(Dataset entries)
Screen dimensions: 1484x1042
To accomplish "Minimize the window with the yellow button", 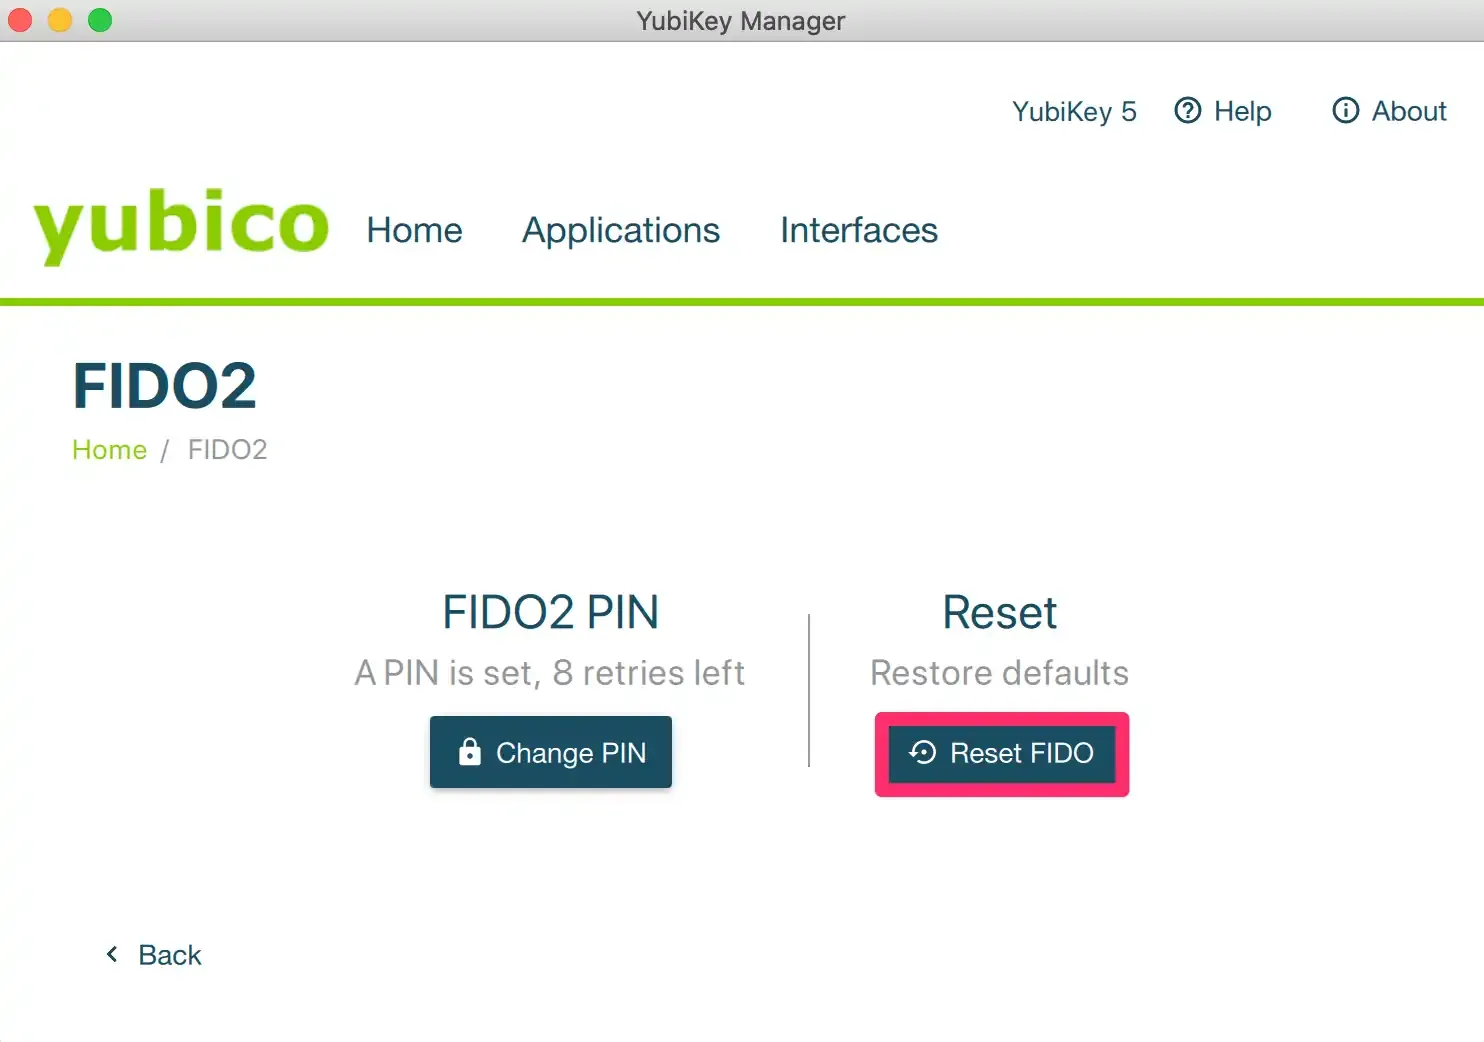I will click(x=60, y=20).
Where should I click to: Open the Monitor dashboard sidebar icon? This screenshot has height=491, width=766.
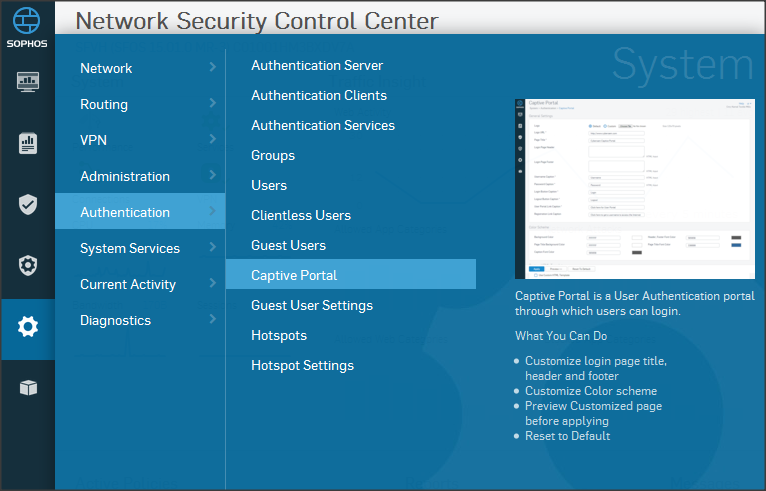pos(28,82)
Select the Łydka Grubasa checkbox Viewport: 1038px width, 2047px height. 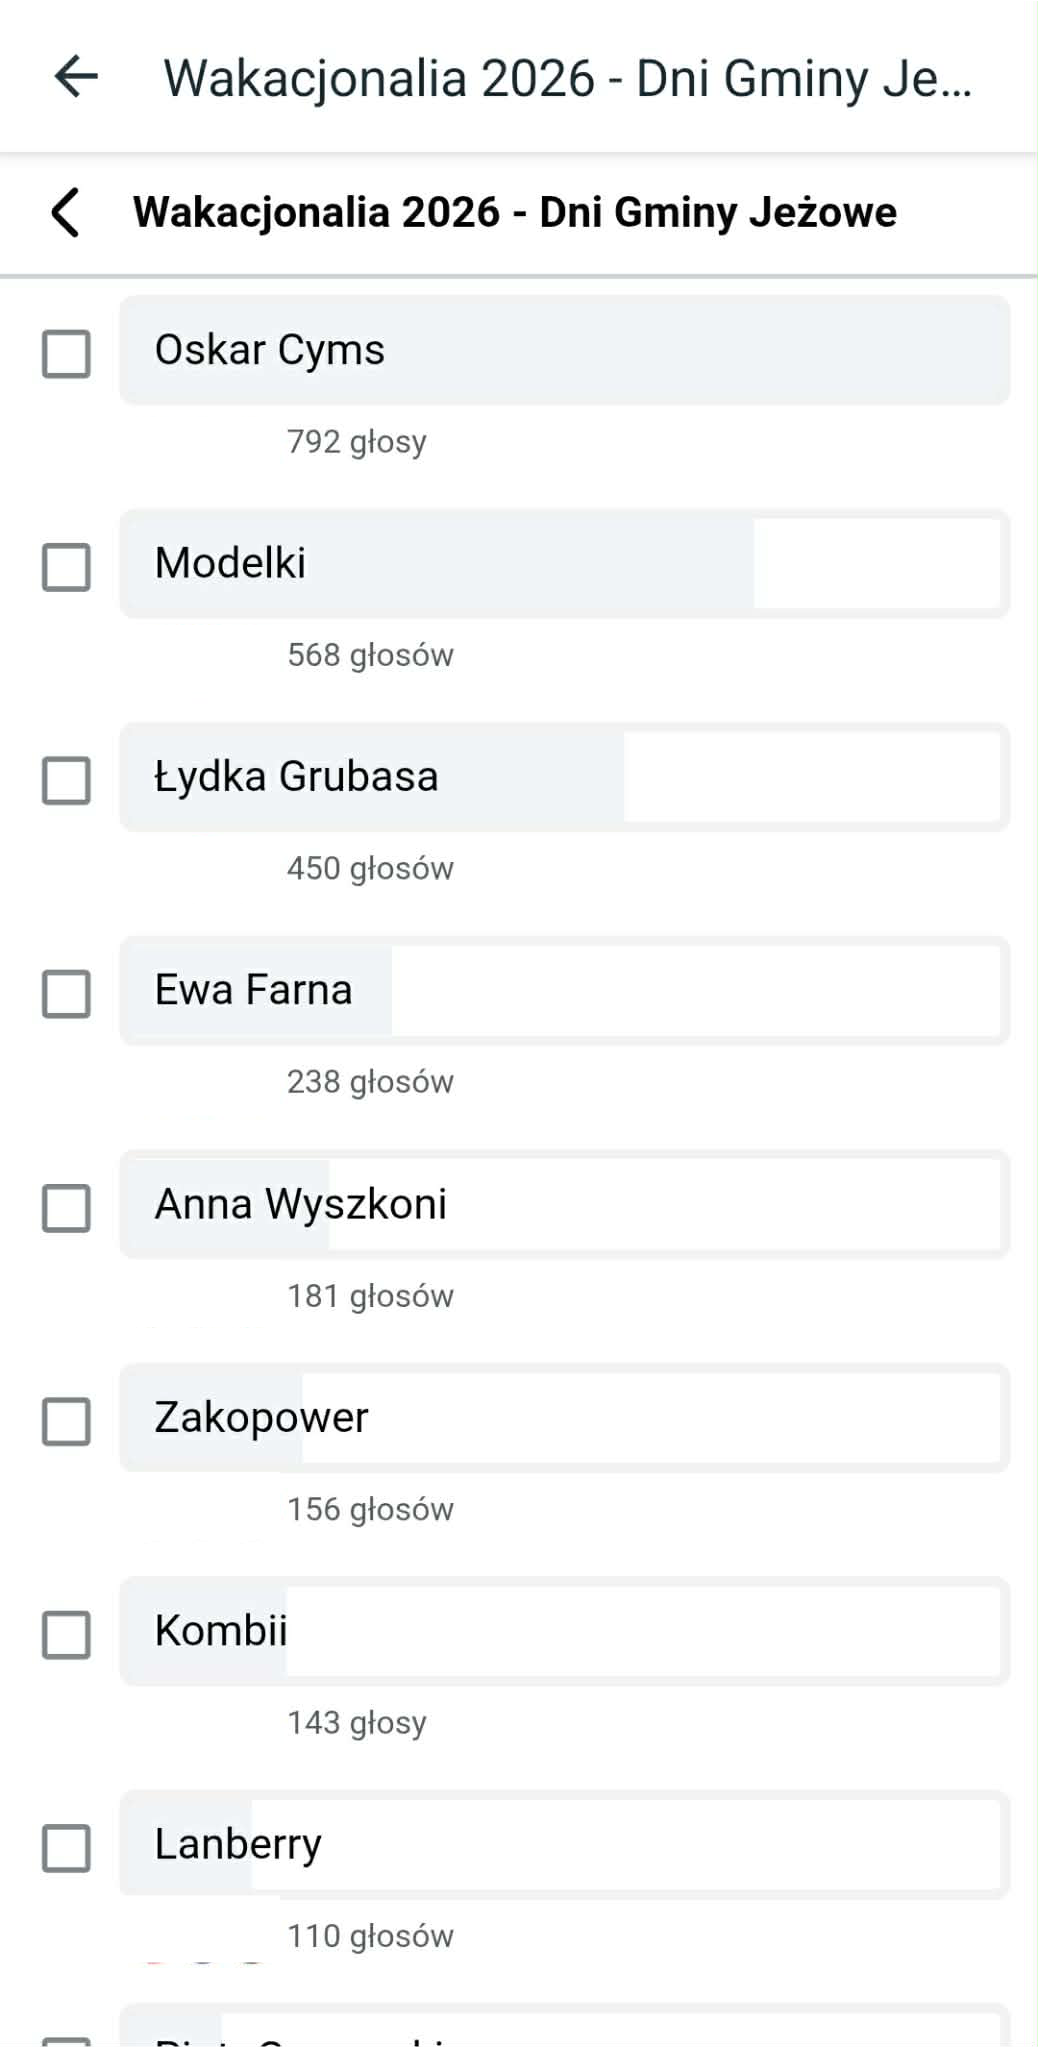[x=66, y=780]
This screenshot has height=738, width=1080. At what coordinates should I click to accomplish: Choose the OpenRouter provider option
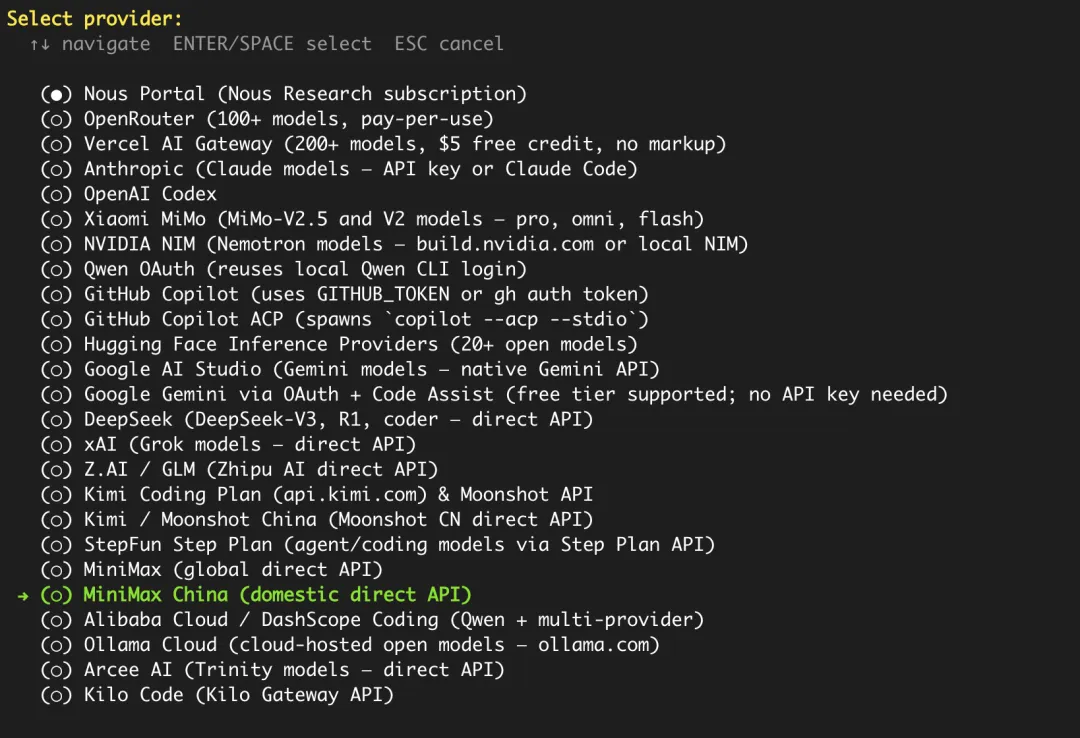click(57, 119)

▶ _Problem to work on_
All lines from the one holding "This screenshot has height=738, width=1080." through the last line of the records need to be copied exactly, both ends included, and the pictures left behind.

▶ _Written solution_
This screenshot has height=738, width=1080. At what coordinates should I click to accomplish: Choose the OpenRouter provider option
click(57, 119)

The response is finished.